I recommend using horticultural soap or neem oil to eliminate pests from the houseplant. Also, remember to isolate the plant to avoid spreading these insects to other houseplants.
African violets are less vulnerable to common plant diseases. But this does not imply that the houseplant is invincible to these diseases.
Root rot is the leading plant condition that affects African violets. Overwatering and poor drainage is the reason behind the root rot problem.
Re-potting the plant asap after confirmation of root-rot will help save it. Remember to trim the brown patches with a sterilized blade and re-pot in a fresh potting mix and container.
African violet leaf blight is due to misting the houseplant leaves. Poor ventilation will trigger fungal growth and encourage the formation of yellow spots on African violet leaves.
Avoid misting your houseplant when humidity is low. Leaf wetting will also encourage bacterial growth and cause brown spots on African violet leaves.
African Violet Care FAQs
Is African Violet Toxic to Cats and Dogs?
African violets are non-toxic to curious cats and dogs (Source: Susan Camp). I recommend keeping your houseplant away from pets to avoid destruction.
Why Is My African Violet Flowers Dying?
Nutritional deficiency, low-lighting conditions, and lack of water are the reasons for African violet flowers dying. Investigate your houseplant and identify the exact cause before fixing it.
How Do I Get My African Violet to Bloom Again?

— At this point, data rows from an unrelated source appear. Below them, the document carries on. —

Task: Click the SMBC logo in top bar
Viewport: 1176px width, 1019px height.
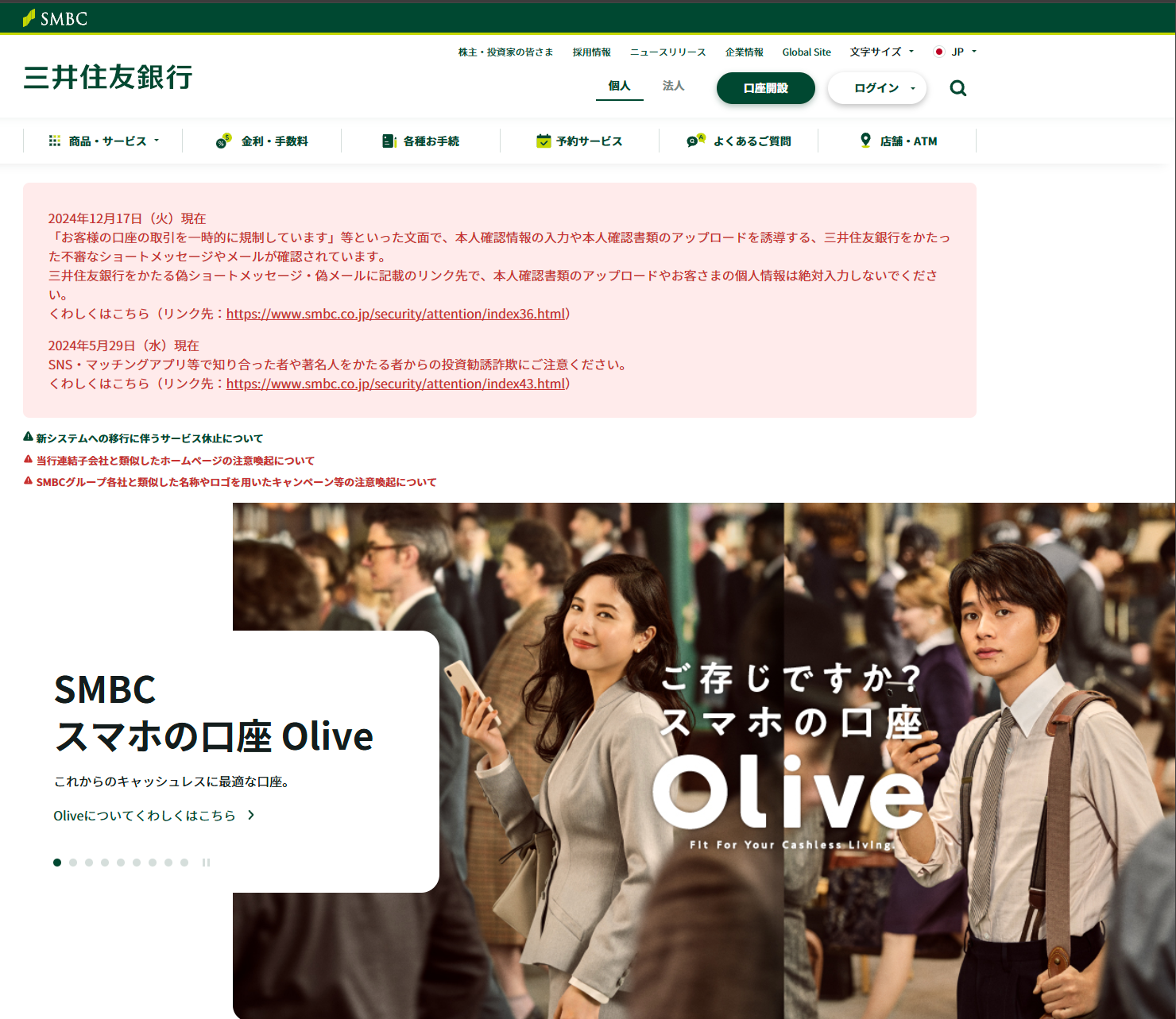Action: point(55,18)
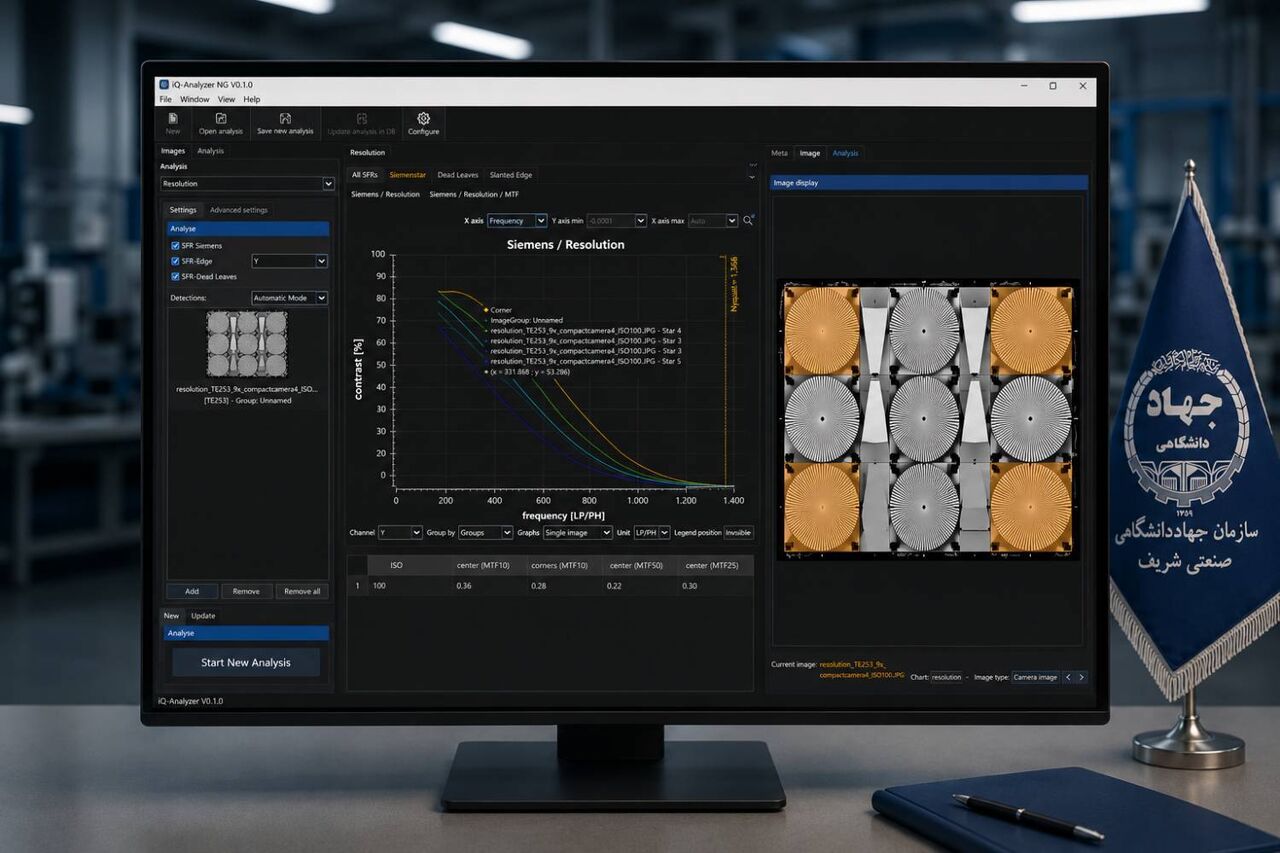Toggle the SFR-Edge checkbox
The image size is (1280, 853).
pyautogui.click(x=175, y=261)
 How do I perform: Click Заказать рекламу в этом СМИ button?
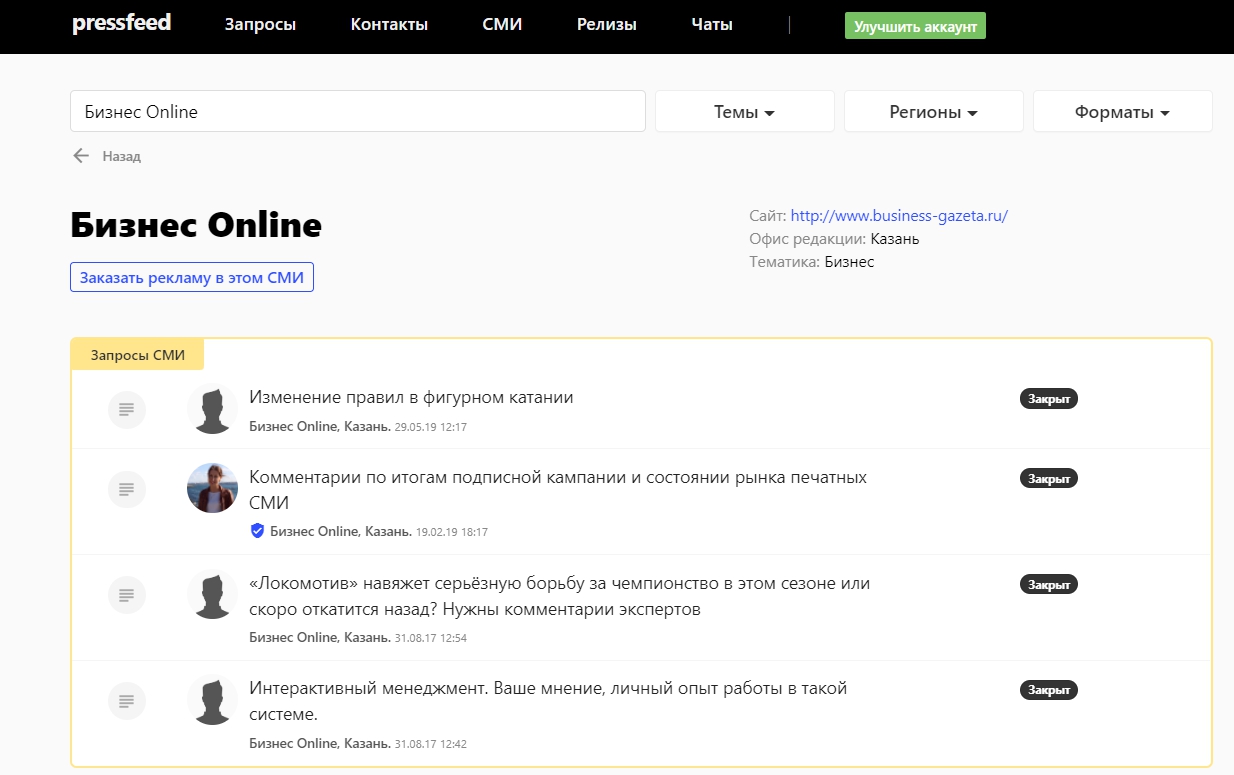[192, 277]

Feed your houseplant with a fertilizer rich in phosphorous and provide indirect sunlight. Be sure to water your plant more often to encourage flower production.
Growing and caring for the African violet plant is a no-brainer task. The houseplant is robust and can tolerate various growing conditions without becoming fussy.
African violet care involves the provision of bright indirect sunlight, room temperature, high humidity, proper ventilation, moderate soil moisture, and regular pruning.